__Work item__: Copy exactly the lines from the beginning of the data down to and including the line holding "The height and", without any pictures.

——————

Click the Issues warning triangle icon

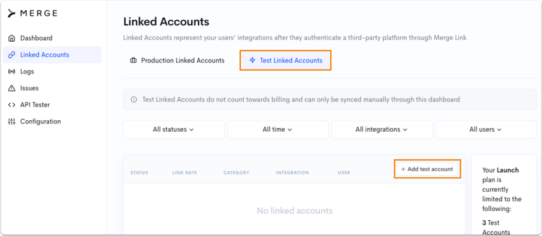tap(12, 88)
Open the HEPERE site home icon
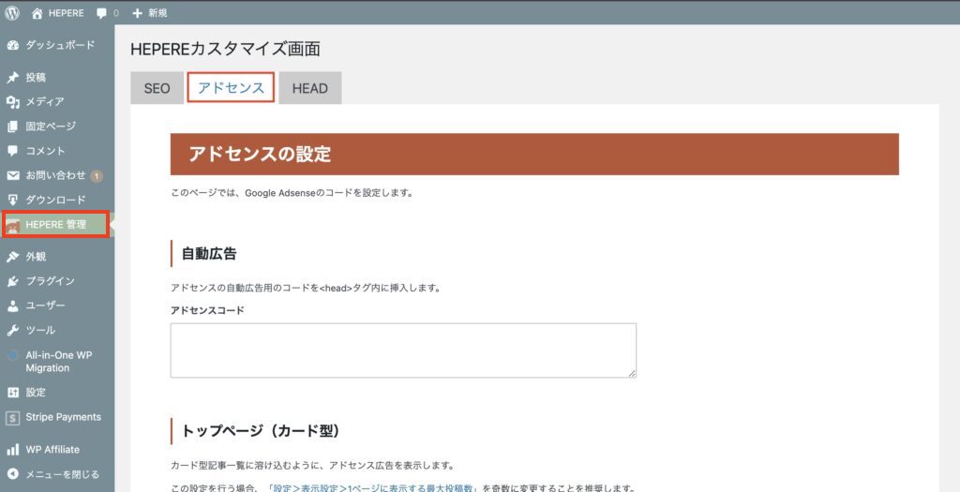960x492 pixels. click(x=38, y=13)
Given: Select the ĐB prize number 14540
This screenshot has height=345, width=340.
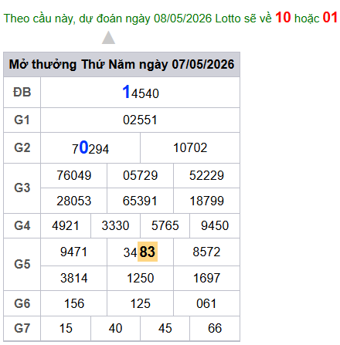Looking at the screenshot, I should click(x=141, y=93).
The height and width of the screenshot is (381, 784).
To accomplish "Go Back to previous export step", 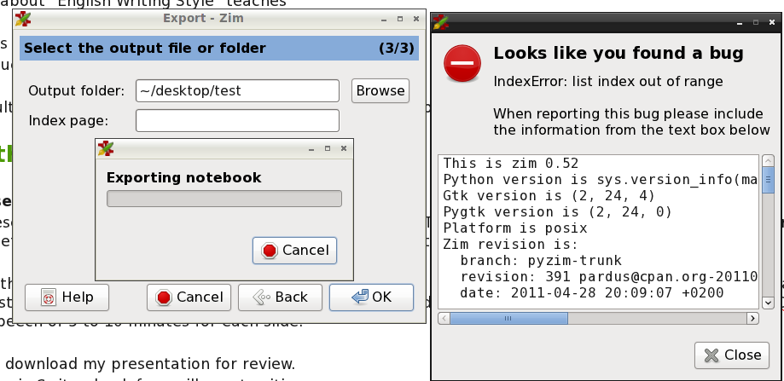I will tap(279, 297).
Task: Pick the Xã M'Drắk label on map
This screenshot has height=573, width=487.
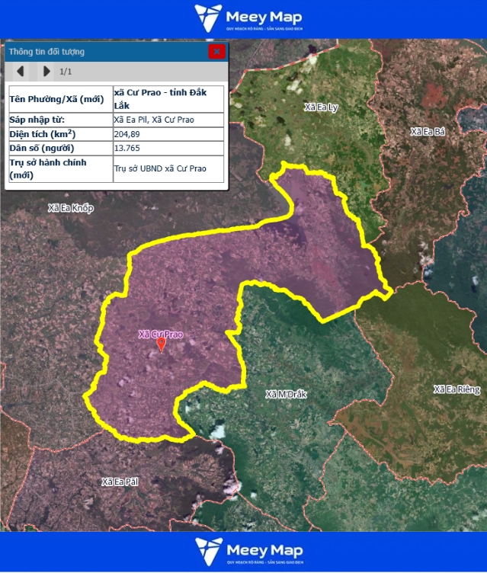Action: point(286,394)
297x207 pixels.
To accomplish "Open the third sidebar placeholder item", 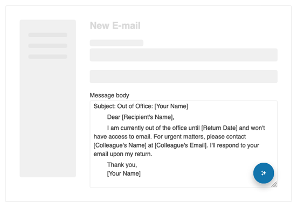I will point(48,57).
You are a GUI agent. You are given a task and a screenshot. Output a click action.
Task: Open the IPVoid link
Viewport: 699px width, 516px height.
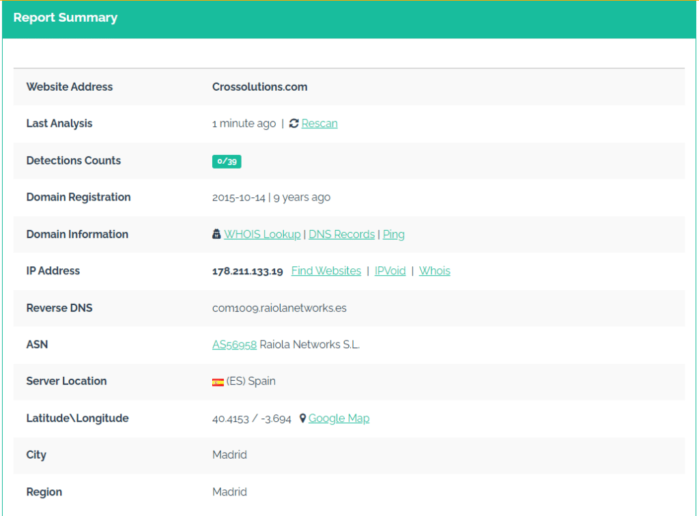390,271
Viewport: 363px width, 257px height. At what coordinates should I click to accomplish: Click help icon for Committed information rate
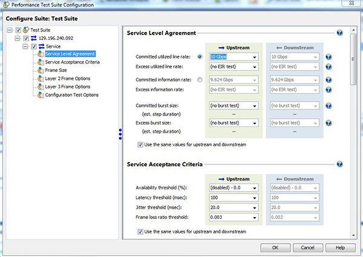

——————

__Answer below__:
Click the Issues warning triangle icon

tap(12, 88)
Open the HEPERE site home icon
960x492 pixels. click(x=38, y=13)
Given: Select the ĐB prize number 14540
This screenshot has height=345, width=340.
Looking at the screenshot, I should click(x=141, y=93).
The height and width of the screenshot is (381, 784).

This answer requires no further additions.